#### Set tasks
**1)** From the article on Highland High School sports facilities, list every item that the planned locker room improvements will include.
**2)** In the article on Highland High School sports facilities, condense the paragraph beginning "On April 23, the board approved" into a shorter version that keeps its main facts.
**3)** Write a continuation of the article on Highland High School sports facilities, starting right after its final sentence.

#### Text excerpt
—————
Plans for improved sports facilities at Highland High School have received at least preliminary approval from the Highland School Board.

On April 23, the board approved a motion to move forward with planning locker room and public restroom renovations at the high school football stadium. While the board set the cost of the renovations not to exceed $250,000, Superintendent Mike Sutton said the funds have yet to be allocated. The funding for the project will most likely come from operating and maintenance funds, according to Sutton.

Moving forward, Jeff Williams, the district's director of buildings and grounds, said he will begin planning the improvements, which will include, addressing the old wooden lockers, painting, flooring, lighting, HVAC and plumbing. The district's goal is to have the improvements that can be made finished by the start of next school year, according to Sutton.

"We are going to make these locker rooms look almost brand new,” Sutton said.

In addition to this project, the board also moved gave the OK to pursue a design for a new sports training facility, a project that has been the subject of discussion for several months. However, while the district approved to moving forward with developing a plan, Sutton said the question remains if the dream can still come true.

“You’ve got the potential to make a dream a reality,” Sutton said.

Where did this come from?

Last year, the district began considering upgrades to HHS athletic facilities, including the renovations to the football stadium locker rooms and restrooms.
—————
#### Material provided

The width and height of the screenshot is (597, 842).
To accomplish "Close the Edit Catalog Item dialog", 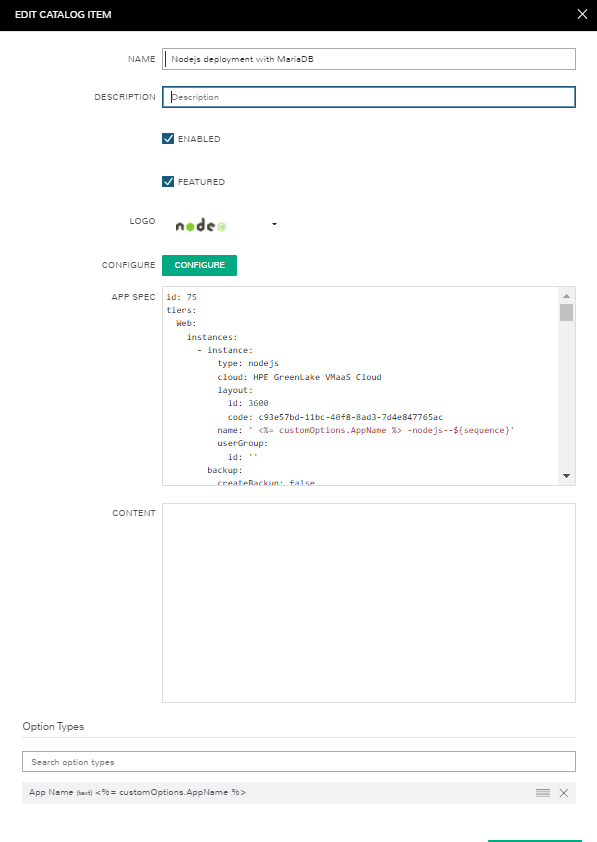I will tap(582, 14).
—————
#### Set of answers
**1)**
- The old wooden lockers
- Painting
- Flooring
- Lighting
- HVAC
- Plumbing

**2)** On April 23, the board approved planning for locker room and public restroom renovations at the high school football stadium, capped at $250,000. Superintendent Mike Sutton said the funds have not yet been allocated and will most likely come from operating and maintenance funds.

**3)**
The list of projects also included upgrading the school's P.E. weight room, which was added with the school in 1979, and the athletic department's current training room, which is currently in a shed on the south side of the football stadium.

Along with revamping these facilities, the board also considered installing a synthetic turf field using funds from advertising pledges. The potential ad money would also have gone to improving the stadium facility and weight rooms.

However, the board decided the turf investment brought too much risk, and decided against it.

Shortly after the decision, the board was approached with a proposal for a new conditioning facility, which would create a new weight space, practice room for teams, and extra instruction space for physical education. The project was later added to the board's amended five-year facilities plan as a proposed project for future consideration.

A look at current facilities

Recently, Dr. Chris Becker, the high school's future principal, the varsity football coach Jim Warnecke, and the assistant principal and athletic director Caleb Houchins, came together to create a presentation, which Becker presented to the board at its April meeting.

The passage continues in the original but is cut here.